The National Allotment Society - National Society of Allotment and Leisure Gardeners Ltd

Benefits of allotment gardening

In a recent survey of our members nearly every person said their love of allotment gardening comes from the fresh air, home grown produce, healthy lifestyle and like-minded people this activity offers.

Did you know that just 30 minutes of gardening on your allotment can burn around 150 calories, the same as doing low impact aerobics?

If managed properly, an allotment can produce enough food to supplement a family's weekly shop, with fresh fruit and vegetables over the year. This does require hard work and dedication but even the smallest crop grown, is money saved from the supermarket.

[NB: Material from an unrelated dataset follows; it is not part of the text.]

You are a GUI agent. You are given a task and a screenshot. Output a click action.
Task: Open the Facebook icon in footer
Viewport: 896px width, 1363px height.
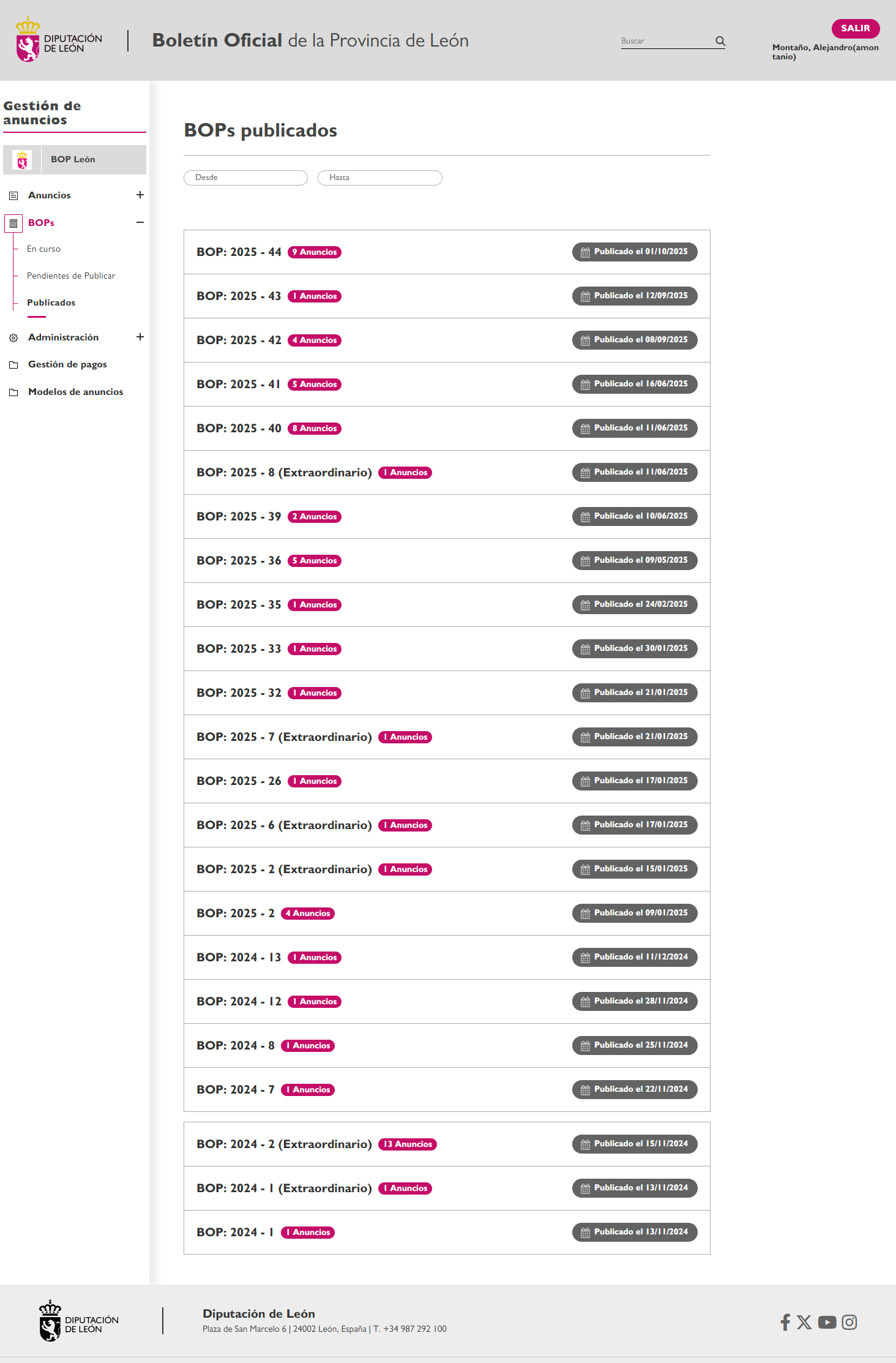pos(785,1322)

Spending as little as 15 minutes a day out in the summer sunshine can build up your levels of vitamin D, if you are fair skinned. And for those whose skin is naturally darker, anywhere up to 90 minutes of sun exposures will help your vitamin levels. So working your allotment can in effect help your body to ward of some illnesses and raise your serotonin levels, making you happier and healthier! But please be sensible and don’t forget about the risks of skin cancer, especially on very hot, sunny days.

In a survey we conducted in 1993, sadly most respondents said they have an allotment to cultivate their plots, garden for the satisfaction of growing but not to meet and socialise. Thankfully the past 20 odd years have seen a bit of a revolution, as now a quarter of people said they go to their allotment to socialise and for the camaraderie, and they grow because the food is fresh and tastes better.

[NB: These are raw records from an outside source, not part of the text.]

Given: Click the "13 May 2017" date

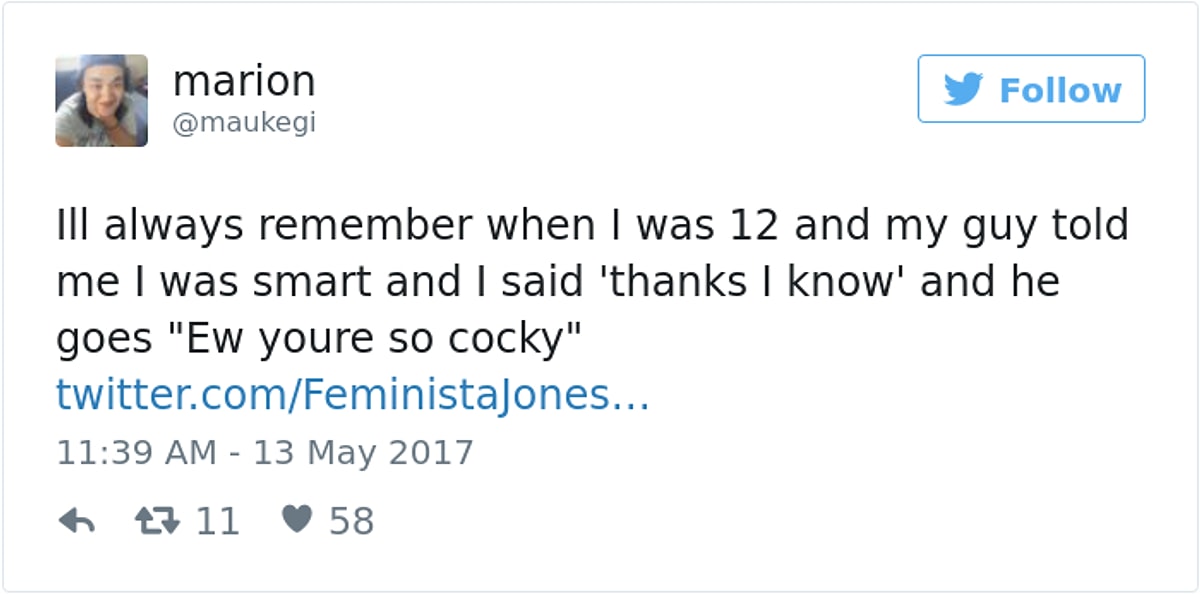Looking at the screenshot, I should (363, 452).
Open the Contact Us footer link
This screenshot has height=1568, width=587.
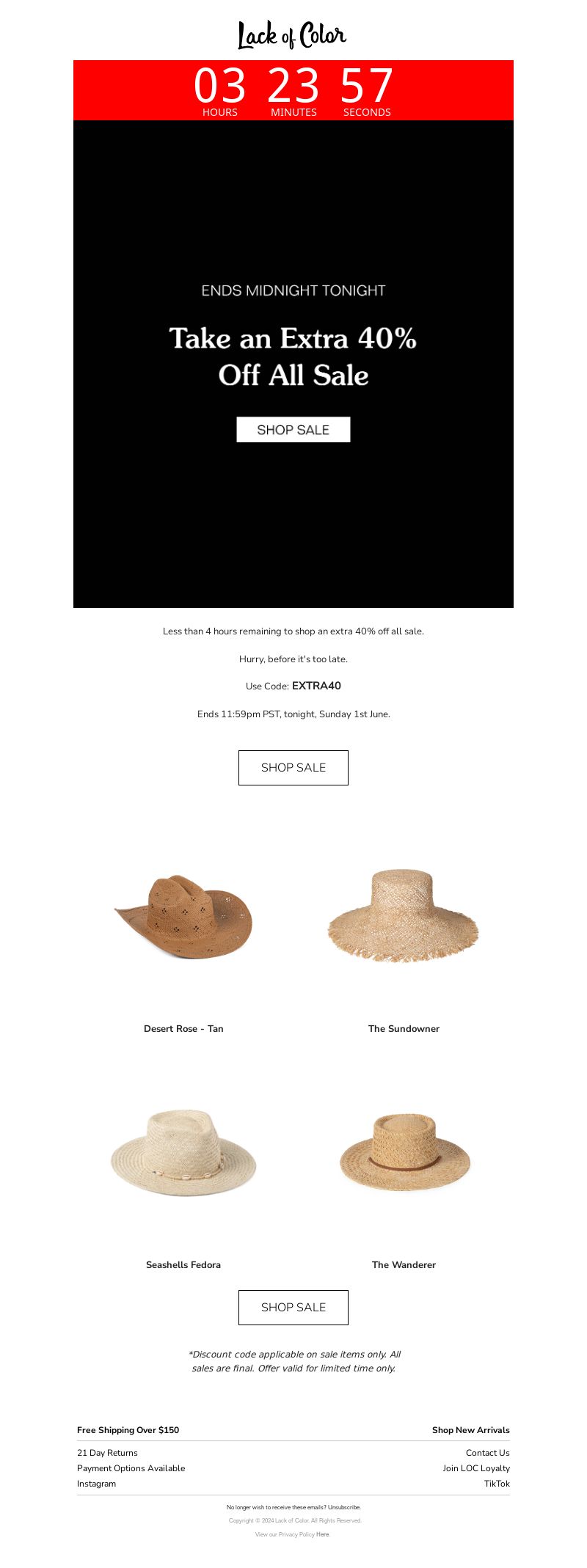point(488,1453)
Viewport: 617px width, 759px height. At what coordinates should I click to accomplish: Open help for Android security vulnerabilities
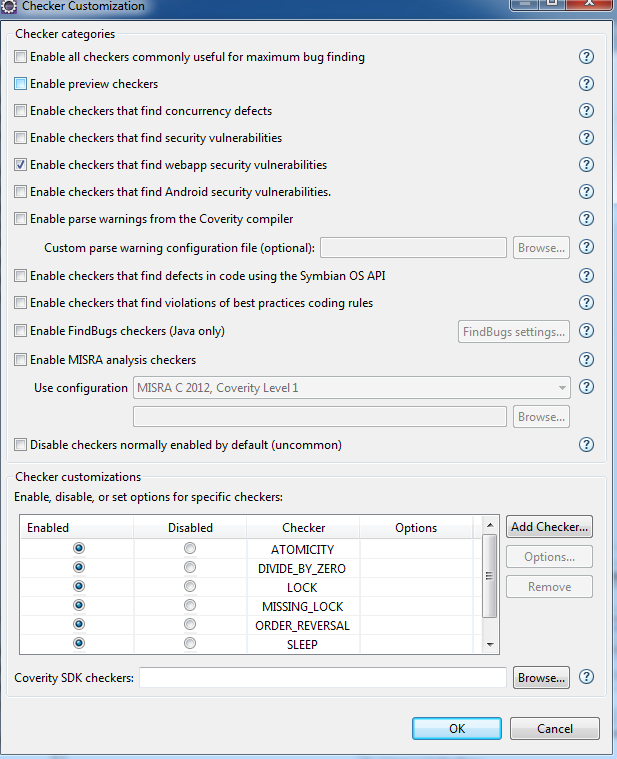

Often being located near housing developments, allotments are essential habitats for wildlife. By cultivating an allotment you are helping to keep biodiversity levels buoyant. Without these ‘green corridors’ wildlife would become stranded by impassable concrete, meaning our ecosystem would suffer, crops yields would fall and the world would be a poorer place. Just 1 square metre of land can support hundreds of different species.

Even though supermarkets are making more of an effort to source local produce, you can’t beat growing your own; no longer will you be talking about food miles, but instead food metres.